The stock photo app. No filters. No retouching.


----------



## BarracksSi

If it's an iPhone, a photo is not a "click", it's a "tap".

Unless you use one of the volume buttons, then it is indeed a "click"...


----------



## CastorTroy3

Touché!!!!


----------



## CastorTroy3

Its been a while since I broke out the camera and snapped a few. Ran into an old Canon FD macro lense and decided to pull the trigger on a macro lense. Its not bad but I will say that manual focus makes getting a good click even harder. Here is a few of the shots I took using the O2FAC67 method. They are not Jdieta quality but I am making progress.


----------



## jideta

CastorTroy3 said:


> They are not Jdieta quality ...
> 
> 
> 
> 
> ha!
> 
> Need to stop down to increase depth of field, that way you have some leeway with the focus. I set my camera to one center focus point and let the focus indicator in the viewfinder guide me.
Click to expand...


----------



## CastorTroy3

jideta said:


> CastorTroy3 said:
> 
> 
> 
> They are not Jdieta quality ...
> 
> 
> 
> 
> ha!
> 
> Need to stop down to increase depth of field, that way you have some leeway with the focus.

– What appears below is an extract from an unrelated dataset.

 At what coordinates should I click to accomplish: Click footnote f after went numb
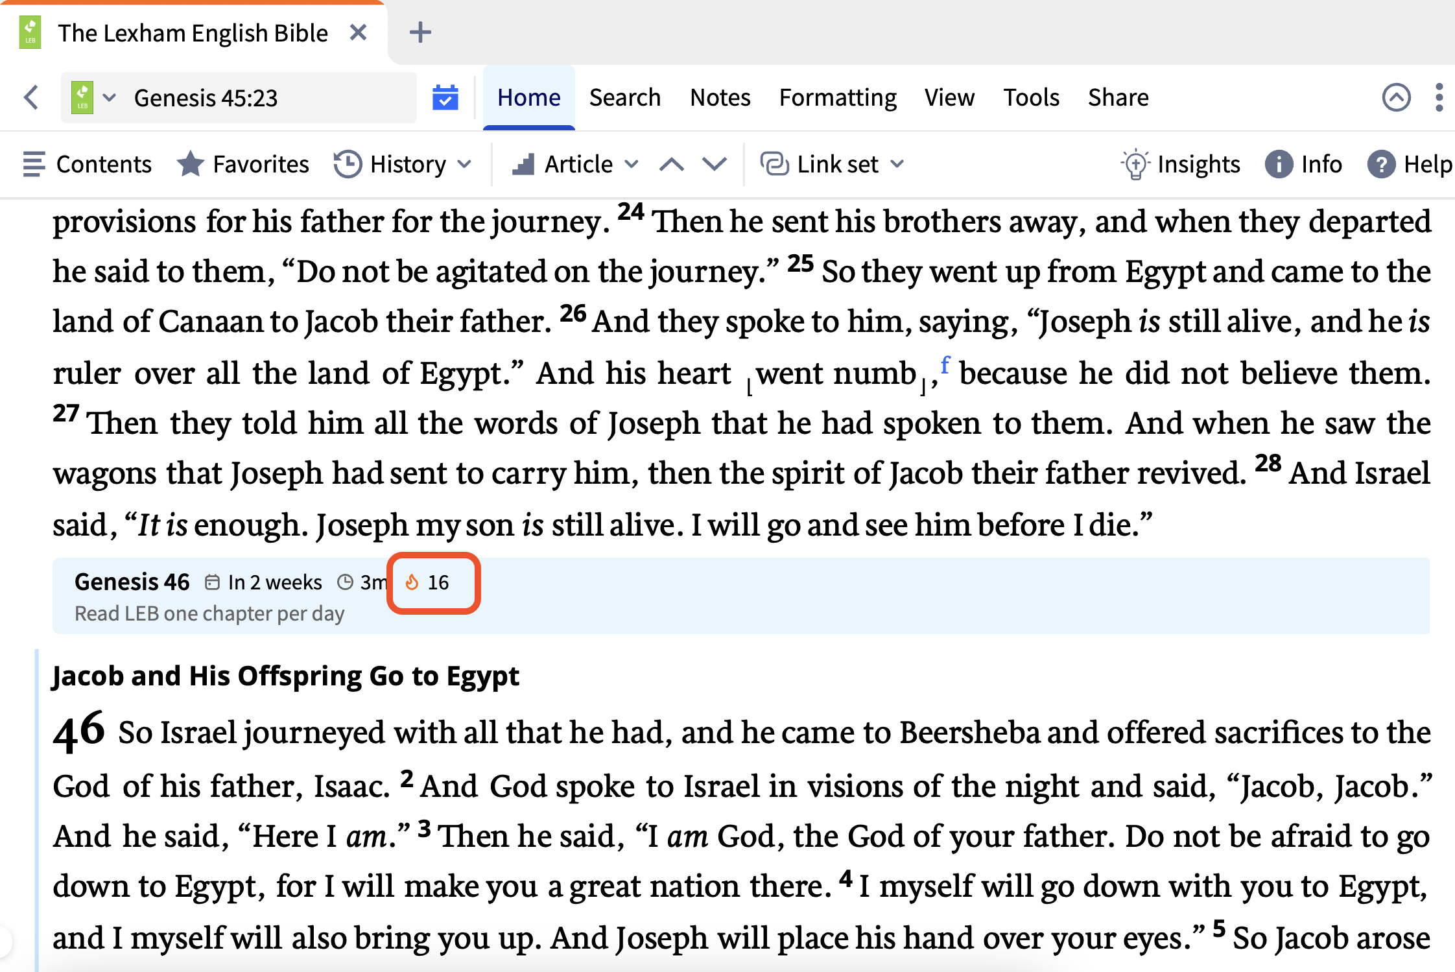point(945,365)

I set my camera to one center focus point and let the focus indicator in the viewfinder guide me.
> 
> 
> 
> are you saying that because the second pic is out of focus on the bottom right or do you think the pics are flat in general. I just purchased an old macro lense and am using an adapter to mount it on my OMD EM-5. The adapter doesn't transfer the auto focus and this was my first experiment with the new lense. Overall though I did shoot them with the lense pretty closed as I was finding that the low A with super slow shutter speeds was coming up with what I that were better pics.
> 
> Click to expand...
Click to expand...


----------



## jideta

CastorTroy3 said:


> jideta said:
> 
> 
> 
> 
> 
> CastorTroy3 said:
> 
> 
> 
> They are not Jdieta quality ...
> 
> are you saying that because the second pic is out of focus on the bottom right or do you think the pics are flat in general. I just purchased an old macro lense and am using an adapter to mount it on my OMD EM-5. The adapter doesn't transfer the auto focus and this was my first experiment with the new lense. Overall though I did shoot them with the lense pretty closed as I was finding that the low A with super slow shutter speeds was coming up with what I that were better pics.
> 
> 
> 
> To my eyeballs, none of your shots are crisp/tack sharp. Not sure about Olympus but the sensor should read focus no matter the lens (I believe its looking at contrast). There should be a focus indicator in the viewfinder. Again stop down, try f5.6-f11, that should help. If your shutter is too slow use your tripod.
> I think tack sharp images are especially important when shooting macro.
> By the way, I like dark background, makes the watch faces really pop.
> 
> Click to expand...
Click to expand...


----------



## CastorTroy3

Alright I broke out the camera and the macro lense again tonight in the goal to get my images tack sharp. I failed. I shot this one on F22. Of all the clicks this was the only tolerable shot were most of the image is in focus. However, the right lower quadrant is still out of focus. I'm using manual focus (no choice with this lense), a tripod, and a remote shutter but I still can't seem to get the entire thing in focus. Any suggestions? So far I feel like I was better with a kit lense rather than the macro.


----------



## davelemi

I'll give it a 7 and it's only that high due to the colorful nature of the moss and because the watch is gorgeous.
Olympus EM1; 12-40mm 2.8
F5.6 1/160 ISO200


----------



## jideta

CastorTroy3 said:


> Alright I broke out the camera and the macro lense again tonight in the goal to get my images tack sharp. I failed. I shot this one on F22. Of all the clicks this was the only tolerable shot were most of the image is in focus. However, the right lower quadrant is still out of focus. I'm using manual focus (no choice with this lense), a tripod, and a remote shutter but I still can't seem to get the entire thing in focus. Any suggestions? So far I feel like I was better with a kit lense rather than the macro.
> 
> View attachment 8808602


Distance from lens affects DOF also. Back off the subject to get everything in focus then crop in post.
By the way, don't stop all the way down, it causes diffraction (you'll lose some sharpness). Try f11...and again, shoot from a bit farther back.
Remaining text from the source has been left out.